Nothing new there, since the opera is usually cut nowadays. Where Swedberg took a risk is in rewriting the archaic libretto to give it a Florida flavor, having been struck by the coincidence that Tampa's favorite pirate, Jose Gaspar, was swashbuckling around the gulf in the 1780s, the time the opera was premiered under the German title Die Entfuhrung aus dem Serail. Duly inspired, he shifted the setting from a seaside palace in Turkey to Captiva Island, and changed the villain from a pasha to Gaspar.

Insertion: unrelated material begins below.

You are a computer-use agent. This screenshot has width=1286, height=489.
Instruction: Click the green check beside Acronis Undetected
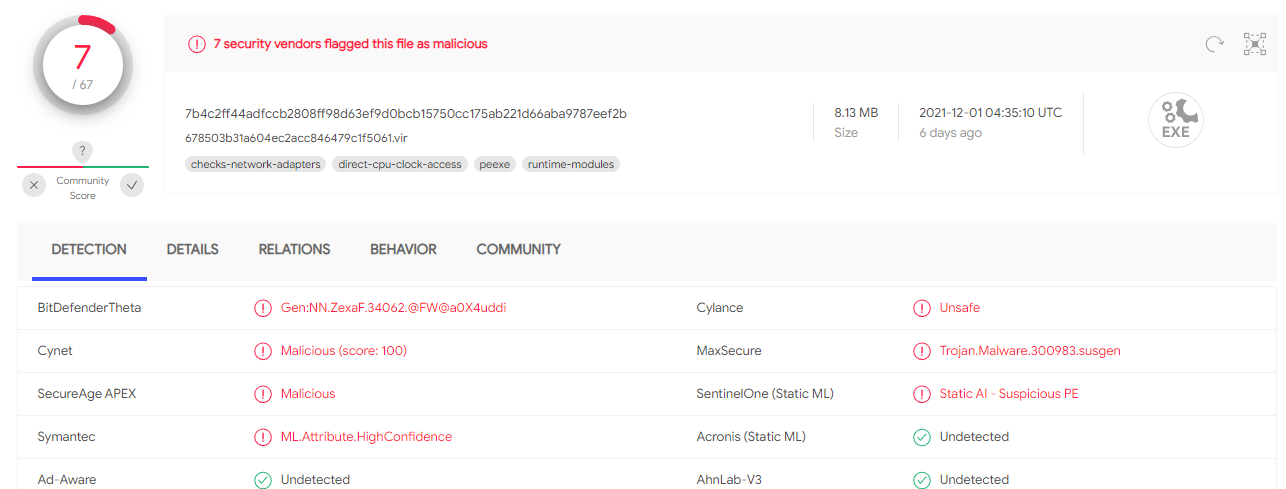[922, 437]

In theory, this sounded unpromising, but Abduction! works surprisingly well. The cast features a fine young soprano, Meagan Miller, in the demanding role of Constanza, the damsel kidnapped by Gaspar.
Miller successfully negotiated the remarkable back-to-back arias that bring down the curtain of Act I (they're in Act II of the original), going from a moving lament to octave-leaping coloratura in persuasive, lovely fashion.
Buffo bass Rod Nelman was another highlight, mastering the wide range of Osmin, Gaspar's overseer, including some mighty low singing, all the way down to low D. Tenor John Osborn, as Belmonte, the Spanish nobleman who loves Constanza and sails to Captiva to rescue her, was smooth but bland in terms of tone color and expressiveness.
Servants Pedrillo and Blonda were in lively hands with tenor Aaron Pegram and soprano Janette Zilioli. Simon Needham, an actor, was strangely formal in the nonsinging role of Gaspar. His dialogue bogged things down.
Abduction! is performed in English, which is as singable as German, but the maniacal rhyming gets to be a bit much. Swedberg takes a gauche liberty with Osmin's tipsy declaration of male bonding to Pedrillo, borrowing "I love you, man," from a beer ad and getting a laugh from the crowd.
Abduction!, performed earlier in Orlando, is the first collaboration between Orlando Opera and Opera Tampa, which is presenting it this weekend. Ferguson's cozy dimensions are a revelation for Mozart and a big improvement over cavernous Carr Performing Arts Center in Orlando.
Conductor Anthony Hose, with about 25 members of the Orlando Philharmonic in the pit, didn't do justice to the nuanced Mozart score. Lisa Buck-Goldstein's unit set filled the stage nicely, creating a colorful tableau of beach house, palms, sun and sea.